We are using SQL Server2012/JPA/Hibernate/Spring.
What would be an efficient or recommended way to check if a record exists in the database?
Our entity ProductCodes has the following fields:
private Integer productCodeId // this is the PK
private Integer refCode1 // ref code 1-5 has a unique constraint
private Integer refCode2
private Integer refCode3
private Integer refCode4
private Integer refCode5
... other fields
The service that we are creating will be given a file where each line is a combination of refCode1-5.
The task of the service is to check and report all lines in the file that are already existing in the database.
We are looking at approaching this in two ways.
Approach1: Usual approach.
- Loop through each line and call the DAO to query the refCode1-5 if existing in the db.
//psuedo code for each line in the file call dao. pass the refCode1-5 to query (select * from ProductCodes where refCode1=? and refCode2=? and refCode3=? and refCode4=? and refCode5=?

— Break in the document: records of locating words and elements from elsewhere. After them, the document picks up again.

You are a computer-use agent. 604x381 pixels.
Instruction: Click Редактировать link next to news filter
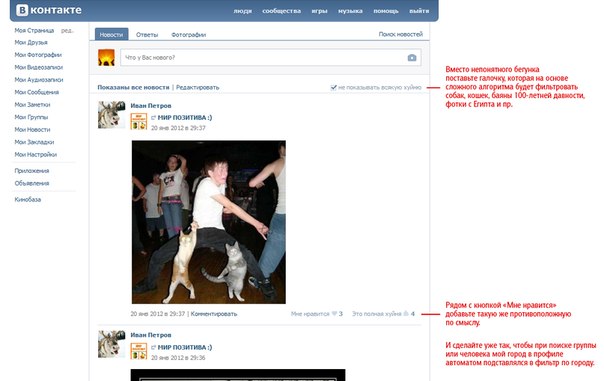tap(197, 87)
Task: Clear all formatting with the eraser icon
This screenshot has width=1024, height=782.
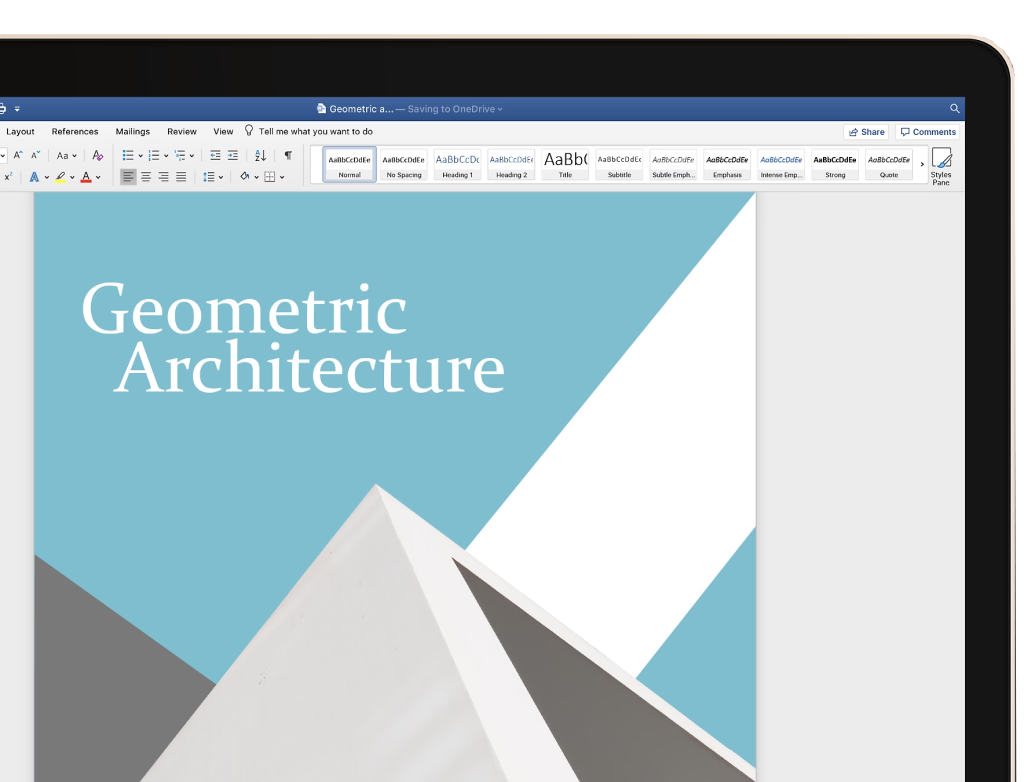Action: coord(97,155)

- given a large list of lines to check, this might be inefficient since we will be invoking the DAO xxxx number of times. If the file say consists of 1000 lines to check, this will be 1000 connections to the DB
Approach2: Query all records in the DB approach
- We will query all records in the DB
- Create a hash map with concatenated refCode1-5 as keys
Loop though each line in the file validating against the hashmap
We think this is more efficient in terms of DB connection since it will not create 1000 connections to the DB. However, if the DB table has for example 5000 records, then hibernate/jpa will create 5000 entities in memory and probably crash the application
We are thinking of going for the first approach since refCode1-5 has a unique constraint and will benefit from the implicit index.
But is there a better way of approaching this problem aside from the first approach?